We granted allocatur in this case to determine whether the Secretary’s conclusion that the appellant intentionally violated the PWA is supported by substantial evidence. Specifically, we must determine whether a “reasonable mind” could conclude, after reviewing the whole record,2 that appellant committed an act in a knowing or [285]*285willful disregard of the rights of workmen to be paid prevailing wages. See 43 P.S. § 165-11(h)(1).

Appellant, a construction contractor, was a general contractor on three public works projects3 which were audited by the Prevailing Wage Division of the Department of Labor and Industry (Division) for compliance with the PWA. In 1986, the Division claimed that appellant had not paid prevailing wage rates to three (3) of the fifty-four (54) workers on these projects, Michael Matis, James Terrain and Terry Robinson. These three workers testified before a hearing examiner appointed by the Secretary at a hearing held on August 15, 1986. No representative of the appellant attended that hearing therefore another hearing was held before the hearing examiner on December 17, 1987. In this hearing the three workmen were cross-examined. Also testifying were Michael Leard, a field investigator for the Division, and Richard S. Fiore, appellant’s superintendent of all field construction. The Secretary eventually determined that appellant intentionally violated the PWA by failing to pay Robinson prevailing wage rates.
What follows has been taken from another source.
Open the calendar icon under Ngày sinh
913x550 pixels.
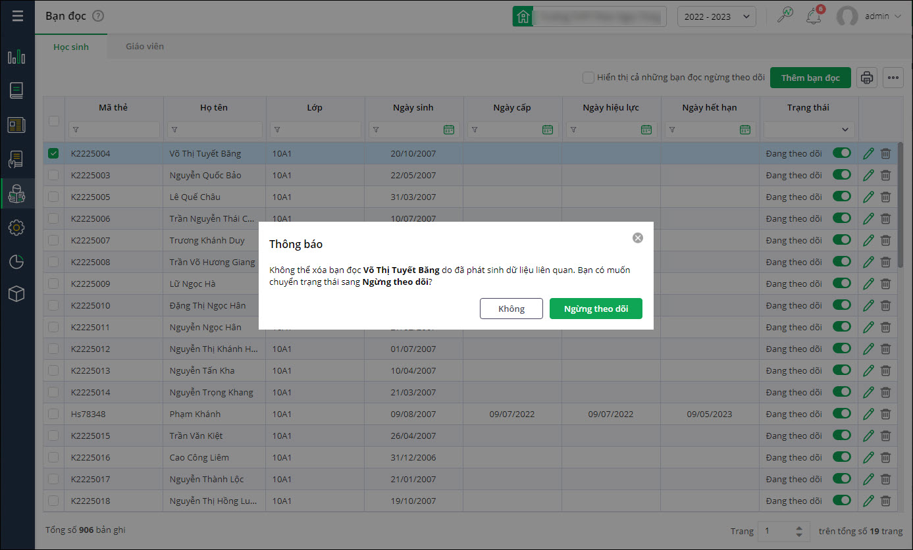pyautogui.click(x=449, y=130)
Robinson, who had worked for a five week period on the Student Apartments project, claimed that he had worked one hundred percent (100%) of the time as a carpenter but had been paid only at the laborer’s wage rate for all his hours of work. The prevailing minimum wage at the time of these projects was $13.58 per hour for a laborer and $18.28 per hour for a carpenter. The PWA provides that “Not less than the prevailing minimum wages as determined hereunder shall be paid to all workmen employed on public work.” 43 P.S. § 165-5. He worked 163 hours over the five week period and was underpaid $766.00.

Robinson testified that the prevailing wage scales were posted on the appellant’s trailers and therefore he was [286]*286aware that he was not being paid the prevailing wage for a carpenter. He never complained to any of the appellant’s corporate officials but instead complained to the Prevailing Wage Division of the Department of Labor and Industry after he was laid off.

Appellant contends that it did not violate the PWA because all of the carpenters who worked at the three public works projects also performed laborer tasks and therefore Robinson’s claim that he worked all of his hours as a carpenter must be disbelieved. Nevertheless, even crediting appellant’s argument as true, it remains uncontradicted that Robinson worked at least some or most of his hours as a carpenter and was paid entirely as a laborer. Therefore, it is ineluctable that appellant violated the requirement of paying prevailing wages. Whether appellant intentionally violated the PWA is another question.

Our Legislature has provided that “Any acts of omission or commission done willfully or with a knowing disregard of the rights of workmen resulting in the payment of less than prevailing wage rates” constitutes substantial evidence of intentional failure to pay prevailing wages. 43 P.S. § 165-11(h)(1). The Secretary determined that appellant intentionally violated the PWA because it was “aware” that Robinson worked solely as a carpenter and yet paid him a laborer’s wage. Additionally, in dismissing the appellant’s contention that its corporate officials were not “aware” of the misclassification of Robinson’s hours, the Secretary stated that appellant’s corporate officials were “being oblivious to the obvious____” Citing Dale D. Akins, Inc. v. Department of Labor and Industry, 16 Pa.Cmwlth.Ct. 191, 194, 329 A.2d 869, 871 (1974).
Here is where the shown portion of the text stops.